_INSTRUCTIONS FOR THE TASK_.
Please answer these questions about the passage below on Aristotle's logic and the colors of light:
(a) Into how many parts does Mahavira divide existence?
(b) What does the passage say black is?
(c) Who does it say have spoken through silence?

Recently, in the West, they have started doubting Aristotle's logic. Existence is far bigger; you cannot just divide it into two. It is too big, it needs something more. This division is very simple -simplistic.

Mahavira divides it into seven, just as light rays are divided into seven colors and it becomes the rainbow. And strange, all seven colors of the rainbow put together create a color which is not a color, it is white.

White is not a color, white is only a combination of seven colors. It has no independence in itself.

Black is also not a color. It is the absence of the seven colors. Existence is big enough. Seven colors and then two more. One, the combination of the seven, and one, the absence of the seven.

So there are nine colors. And yet they are all born of the same sunlight. The same ray is divided into nine.

Aristotle's logic is good for children, for kindergarten schools; otherwise it has nothing important in it.

Existence is so vast that only silence can express it. The mystics have spoken through silence -it is just their compassion. Because you cannot understand silence, they have to use language.

_RECORD EXCERPTS_.
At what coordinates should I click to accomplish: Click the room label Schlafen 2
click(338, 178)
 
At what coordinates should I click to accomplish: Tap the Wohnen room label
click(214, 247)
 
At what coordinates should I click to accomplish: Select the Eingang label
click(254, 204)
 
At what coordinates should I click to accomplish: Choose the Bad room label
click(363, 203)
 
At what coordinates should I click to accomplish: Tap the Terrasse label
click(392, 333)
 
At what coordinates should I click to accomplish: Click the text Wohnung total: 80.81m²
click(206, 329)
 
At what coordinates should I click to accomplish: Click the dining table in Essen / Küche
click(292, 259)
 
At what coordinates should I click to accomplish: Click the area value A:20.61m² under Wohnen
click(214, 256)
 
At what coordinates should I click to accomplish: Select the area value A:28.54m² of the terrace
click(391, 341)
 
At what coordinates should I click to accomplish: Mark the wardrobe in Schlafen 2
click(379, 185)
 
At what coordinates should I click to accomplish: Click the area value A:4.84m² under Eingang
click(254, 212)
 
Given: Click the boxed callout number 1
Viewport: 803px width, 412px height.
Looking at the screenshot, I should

* * *

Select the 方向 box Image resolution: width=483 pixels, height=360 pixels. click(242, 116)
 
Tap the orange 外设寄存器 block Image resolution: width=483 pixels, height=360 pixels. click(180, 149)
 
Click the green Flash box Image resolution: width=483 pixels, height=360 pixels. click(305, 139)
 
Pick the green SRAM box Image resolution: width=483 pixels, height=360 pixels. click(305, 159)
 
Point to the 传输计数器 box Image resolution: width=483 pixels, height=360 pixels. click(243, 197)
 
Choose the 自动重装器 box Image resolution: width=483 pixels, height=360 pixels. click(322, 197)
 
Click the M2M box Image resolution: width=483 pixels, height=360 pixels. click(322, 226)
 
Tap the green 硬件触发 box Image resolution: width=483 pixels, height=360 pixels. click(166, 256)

_THE COMPLETED TASK_.
(a) Seven.
(b) The absence of the seven colors.
(c) The mystics.